Cross-posted from See Thru Edu.
I often try to temper my colleagues’ enthusiasm for the coming wave of “creative destruction” that is about to hit higher education. Certainly there are going to be big changes, but there are also key aspects of higher education that prove resistant to change. This is especially true about online education: like it or not, some areas of higher education are more like Home Depot than Amazon–you can easily send a book via FedEx, but not a cube of bricks.
As somebody who is currently taking his fourth online course, I’m finding the most crucial part of an education–the explanation of difficult concepts–is more of the Home Depot variety. It is much more efficient for a professor to explain something that a student is having trouble grasping in person. A man with a relatively deep voice speaks at about 115 words per minute; an experienced journalist such as myself who is used to tight deadlines will top out at writing about 500-600 words per hour–a pace that’s hard to sustain when discussing difficult philosophical or scientific concepts. Instead of a single teacher being able to be more efficient by going online, he or she will likely become less efficient when teaching such material to more than a few students. The advantage of personal contact is even more important when a student is confused and fishing for the right question to ask.

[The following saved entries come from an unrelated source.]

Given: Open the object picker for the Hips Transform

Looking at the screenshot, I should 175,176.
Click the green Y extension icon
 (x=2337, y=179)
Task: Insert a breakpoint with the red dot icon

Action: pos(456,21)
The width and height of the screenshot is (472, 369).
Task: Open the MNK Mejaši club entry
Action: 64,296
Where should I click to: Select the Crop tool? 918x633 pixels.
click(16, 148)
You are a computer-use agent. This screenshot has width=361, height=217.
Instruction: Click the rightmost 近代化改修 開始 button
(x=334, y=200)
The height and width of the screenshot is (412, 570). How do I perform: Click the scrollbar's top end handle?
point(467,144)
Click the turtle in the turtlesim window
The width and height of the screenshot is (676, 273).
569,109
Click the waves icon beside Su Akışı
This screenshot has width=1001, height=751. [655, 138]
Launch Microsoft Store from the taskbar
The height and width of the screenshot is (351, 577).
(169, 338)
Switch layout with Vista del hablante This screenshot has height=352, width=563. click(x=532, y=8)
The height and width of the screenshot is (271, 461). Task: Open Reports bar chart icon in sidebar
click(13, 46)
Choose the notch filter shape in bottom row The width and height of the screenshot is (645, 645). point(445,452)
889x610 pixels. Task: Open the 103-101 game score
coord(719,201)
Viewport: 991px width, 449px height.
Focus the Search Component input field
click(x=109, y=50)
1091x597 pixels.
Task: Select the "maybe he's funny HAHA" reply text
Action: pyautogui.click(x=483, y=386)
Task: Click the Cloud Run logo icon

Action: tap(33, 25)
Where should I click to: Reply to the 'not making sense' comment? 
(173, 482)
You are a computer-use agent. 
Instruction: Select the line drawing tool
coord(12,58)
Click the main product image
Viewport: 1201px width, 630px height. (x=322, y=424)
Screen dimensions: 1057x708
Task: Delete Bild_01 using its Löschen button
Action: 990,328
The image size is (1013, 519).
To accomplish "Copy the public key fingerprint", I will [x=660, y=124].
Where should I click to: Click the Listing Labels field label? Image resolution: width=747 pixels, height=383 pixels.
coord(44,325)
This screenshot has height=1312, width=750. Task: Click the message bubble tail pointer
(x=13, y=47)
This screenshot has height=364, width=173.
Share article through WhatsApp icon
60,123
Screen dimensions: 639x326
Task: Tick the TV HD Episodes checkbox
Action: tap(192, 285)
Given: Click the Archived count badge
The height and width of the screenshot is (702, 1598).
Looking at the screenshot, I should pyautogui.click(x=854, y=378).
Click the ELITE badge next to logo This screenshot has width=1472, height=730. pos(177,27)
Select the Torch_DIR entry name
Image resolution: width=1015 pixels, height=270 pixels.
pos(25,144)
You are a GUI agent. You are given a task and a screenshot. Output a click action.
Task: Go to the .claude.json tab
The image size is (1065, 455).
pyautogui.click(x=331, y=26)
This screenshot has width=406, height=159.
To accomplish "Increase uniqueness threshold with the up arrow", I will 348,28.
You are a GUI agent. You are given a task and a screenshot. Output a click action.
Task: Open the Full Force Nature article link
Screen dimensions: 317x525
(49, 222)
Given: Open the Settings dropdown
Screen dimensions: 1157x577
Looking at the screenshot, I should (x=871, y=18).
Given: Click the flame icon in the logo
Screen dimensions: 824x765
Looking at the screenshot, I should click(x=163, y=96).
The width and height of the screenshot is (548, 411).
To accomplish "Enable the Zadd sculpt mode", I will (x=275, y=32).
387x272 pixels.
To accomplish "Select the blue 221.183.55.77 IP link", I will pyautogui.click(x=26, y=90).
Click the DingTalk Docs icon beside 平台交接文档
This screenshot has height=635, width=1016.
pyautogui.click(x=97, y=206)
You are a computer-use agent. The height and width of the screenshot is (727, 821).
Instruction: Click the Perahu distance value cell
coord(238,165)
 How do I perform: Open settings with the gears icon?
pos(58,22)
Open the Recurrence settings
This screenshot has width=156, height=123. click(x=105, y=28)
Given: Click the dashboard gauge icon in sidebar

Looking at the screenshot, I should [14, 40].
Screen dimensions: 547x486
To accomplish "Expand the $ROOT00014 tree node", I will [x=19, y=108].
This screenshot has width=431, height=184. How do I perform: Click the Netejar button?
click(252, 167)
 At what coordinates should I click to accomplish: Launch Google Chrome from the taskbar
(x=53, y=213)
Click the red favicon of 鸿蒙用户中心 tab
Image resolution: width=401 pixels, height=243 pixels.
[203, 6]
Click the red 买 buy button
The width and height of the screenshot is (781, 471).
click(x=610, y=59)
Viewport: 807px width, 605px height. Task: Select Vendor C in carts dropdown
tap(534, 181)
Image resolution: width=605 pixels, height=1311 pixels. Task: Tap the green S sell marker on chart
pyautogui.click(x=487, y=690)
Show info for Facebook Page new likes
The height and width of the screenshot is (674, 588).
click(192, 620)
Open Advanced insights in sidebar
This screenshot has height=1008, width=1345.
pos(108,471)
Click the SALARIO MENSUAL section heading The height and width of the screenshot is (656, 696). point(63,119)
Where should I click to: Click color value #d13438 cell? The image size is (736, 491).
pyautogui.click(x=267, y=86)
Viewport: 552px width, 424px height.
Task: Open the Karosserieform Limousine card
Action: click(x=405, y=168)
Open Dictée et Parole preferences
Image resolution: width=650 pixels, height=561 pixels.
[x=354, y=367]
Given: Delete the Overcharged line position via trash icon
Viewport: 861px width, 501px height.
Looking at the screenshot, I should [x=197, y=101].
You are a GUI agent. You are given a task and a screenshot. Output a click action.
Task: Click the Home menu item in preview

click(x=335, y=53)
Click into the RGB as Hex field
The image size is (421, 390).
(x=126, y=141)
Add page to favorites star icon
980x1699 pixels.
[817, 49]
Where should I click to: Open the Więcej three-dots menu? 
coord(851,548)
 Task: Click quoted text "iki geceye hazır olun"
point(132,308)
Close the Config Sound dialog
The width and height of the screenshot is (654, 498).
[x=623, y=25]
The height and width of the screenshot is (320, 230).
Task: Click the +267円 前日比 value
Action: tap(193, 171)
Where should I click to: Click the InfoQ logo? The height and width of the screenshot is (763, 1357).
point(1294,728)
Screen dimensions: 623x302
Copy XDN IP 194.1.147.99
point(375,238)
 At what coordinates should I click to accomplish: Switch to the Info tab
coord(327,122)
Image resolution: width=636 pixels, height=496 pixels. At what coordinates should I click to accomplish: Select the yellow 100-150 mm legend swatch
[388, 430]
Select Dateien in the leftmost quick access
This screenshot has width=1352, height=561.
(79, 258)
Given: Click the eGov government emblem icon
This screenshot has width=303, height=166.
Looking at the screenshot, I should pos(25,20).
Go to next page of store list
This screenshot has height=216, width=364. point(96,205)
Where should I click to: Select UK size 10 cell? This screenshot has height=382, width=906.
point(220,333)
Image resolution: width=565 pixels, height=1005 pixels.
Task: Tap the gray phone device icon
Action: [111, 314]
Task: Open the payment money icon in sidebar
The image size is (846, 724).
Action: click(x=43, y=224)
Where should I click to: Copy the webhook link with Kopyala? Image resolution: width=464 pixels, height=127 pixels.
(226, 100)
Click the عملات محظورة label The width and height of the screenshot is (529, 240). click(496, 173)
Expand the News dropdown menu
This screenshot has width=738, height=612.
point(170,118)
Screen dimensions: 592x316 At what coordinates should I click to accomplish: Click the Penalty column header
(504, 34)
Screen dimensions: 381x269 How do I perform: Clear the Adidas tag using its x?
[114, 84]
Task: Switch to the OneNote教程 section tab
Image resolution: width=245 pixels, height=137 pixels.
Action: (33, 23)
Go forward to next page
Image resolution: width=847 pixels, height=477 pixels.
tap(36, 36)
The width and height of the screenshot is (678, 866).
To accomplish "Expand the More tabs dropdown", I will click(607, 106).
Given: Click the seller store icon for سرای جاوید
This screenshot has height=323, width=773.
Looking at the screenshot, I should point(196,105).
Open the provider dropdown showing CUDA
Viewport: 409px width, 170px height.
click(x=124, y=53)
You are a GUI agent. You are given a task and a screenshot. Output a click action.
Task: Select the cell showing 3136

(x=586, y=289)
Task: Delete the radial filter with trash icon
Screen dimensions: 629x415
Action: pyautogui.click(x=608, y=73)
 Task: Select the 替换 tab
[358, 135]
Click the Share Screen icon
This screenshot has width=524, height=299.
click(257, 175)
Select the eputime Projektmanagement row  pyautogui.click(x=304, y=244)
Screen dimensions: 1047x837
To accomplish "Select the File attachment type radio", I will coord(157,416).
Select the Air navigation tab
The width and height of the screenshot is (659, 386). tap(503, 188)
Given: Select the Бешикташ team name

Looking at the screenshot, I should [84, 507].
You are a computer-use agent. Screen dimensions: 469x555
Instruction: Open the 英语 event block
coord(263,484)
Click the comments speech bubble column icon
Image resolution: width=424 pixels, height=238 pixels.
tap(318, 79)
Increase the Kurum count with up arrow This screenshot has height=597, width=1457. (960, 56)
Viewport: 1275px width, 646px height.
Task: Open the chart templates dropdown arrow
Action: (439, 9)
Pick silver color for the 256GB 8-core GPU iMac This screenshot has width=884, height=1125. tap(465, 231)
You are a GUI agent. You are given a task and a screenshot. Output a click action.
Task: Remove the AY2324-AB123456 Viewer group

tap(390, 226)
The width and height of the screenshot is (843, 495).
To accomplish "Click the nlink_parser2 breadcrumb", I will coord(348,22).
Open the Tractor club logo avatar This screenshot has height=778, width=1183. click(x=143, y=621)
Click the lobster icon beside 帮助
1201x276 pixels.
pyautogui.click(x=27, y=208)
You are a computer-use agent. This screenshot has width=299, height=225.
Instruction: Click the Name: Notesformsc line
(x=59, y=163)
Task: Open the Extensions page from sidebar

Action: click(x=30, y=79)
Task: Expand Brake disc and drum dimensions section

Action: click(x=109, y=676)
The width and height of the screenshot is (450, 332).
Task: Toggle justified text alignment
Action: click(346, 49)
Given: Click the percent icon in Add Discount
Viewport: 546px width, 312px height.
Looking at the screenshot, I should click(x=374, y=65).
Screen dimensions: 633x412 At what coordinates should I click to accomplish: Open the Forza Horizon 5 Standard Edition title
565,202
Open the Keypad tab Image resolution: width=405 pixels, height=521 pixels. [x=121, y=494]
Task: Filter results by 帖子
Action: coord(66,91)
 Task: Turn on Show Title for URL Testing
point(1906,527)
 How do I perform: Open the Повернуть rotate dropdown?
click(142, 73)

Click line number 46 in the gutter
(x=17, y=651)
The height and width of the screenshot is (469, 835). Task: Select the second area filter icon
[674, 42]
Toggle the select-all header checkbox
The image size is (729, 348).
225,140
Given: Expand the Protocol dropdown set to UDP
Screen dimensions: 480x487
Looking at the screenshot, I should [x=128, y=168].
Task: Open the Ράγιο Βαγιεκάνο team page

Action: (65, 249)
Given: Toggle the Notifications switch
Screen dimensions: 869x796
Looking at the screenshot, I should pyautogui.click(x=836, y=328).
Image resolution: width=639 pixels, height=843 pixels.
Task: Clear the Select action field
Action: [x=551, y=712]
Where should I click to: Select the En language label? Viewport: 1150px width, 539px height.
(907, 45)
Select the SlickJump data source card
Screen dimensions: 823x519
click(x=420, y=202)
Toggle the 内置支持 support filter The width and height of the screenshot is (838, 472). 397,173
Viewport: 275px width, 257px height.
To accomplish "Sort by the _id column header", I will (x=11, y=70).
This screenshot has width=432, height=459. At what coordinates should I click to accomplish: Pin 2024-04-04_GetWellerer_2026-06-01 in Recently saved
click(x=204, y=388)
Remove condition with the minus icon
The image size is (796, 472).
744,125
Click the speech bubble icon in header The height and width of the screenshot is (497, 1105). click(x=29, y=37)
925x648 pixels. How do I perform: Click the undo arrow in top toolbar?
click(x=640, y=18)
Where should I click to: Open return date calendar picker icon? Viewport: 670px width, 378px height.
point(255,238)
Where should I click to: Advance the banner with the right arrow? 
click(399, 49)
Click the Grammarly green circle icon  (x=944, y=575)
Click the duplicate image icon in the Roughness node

And as somebody who is still entranced by the mystical quality of Adam Smith’s “Invisible Guiding Hand,” it seems to me that having a community of learners gathered in one place can be a case in which the sum is somehow magically transformed into something greater than the whole.
But traditional higher education’s defenders–I mean the thoughtful ones, not the shills for the establishment–are also a little too dismissive of its critics. Universities–public and private–are unconscionably wasteful. Higher education is indeed oversold to students who would be better off choosing other paths. Disengaged students abound; Arum and Roksa’s empirical research in the book Academically Adrift about the lack of learning on campus matches much of what I see anecdotally. A community of slackers interested primarily in “beer and circuses” is not the same as a community of learners.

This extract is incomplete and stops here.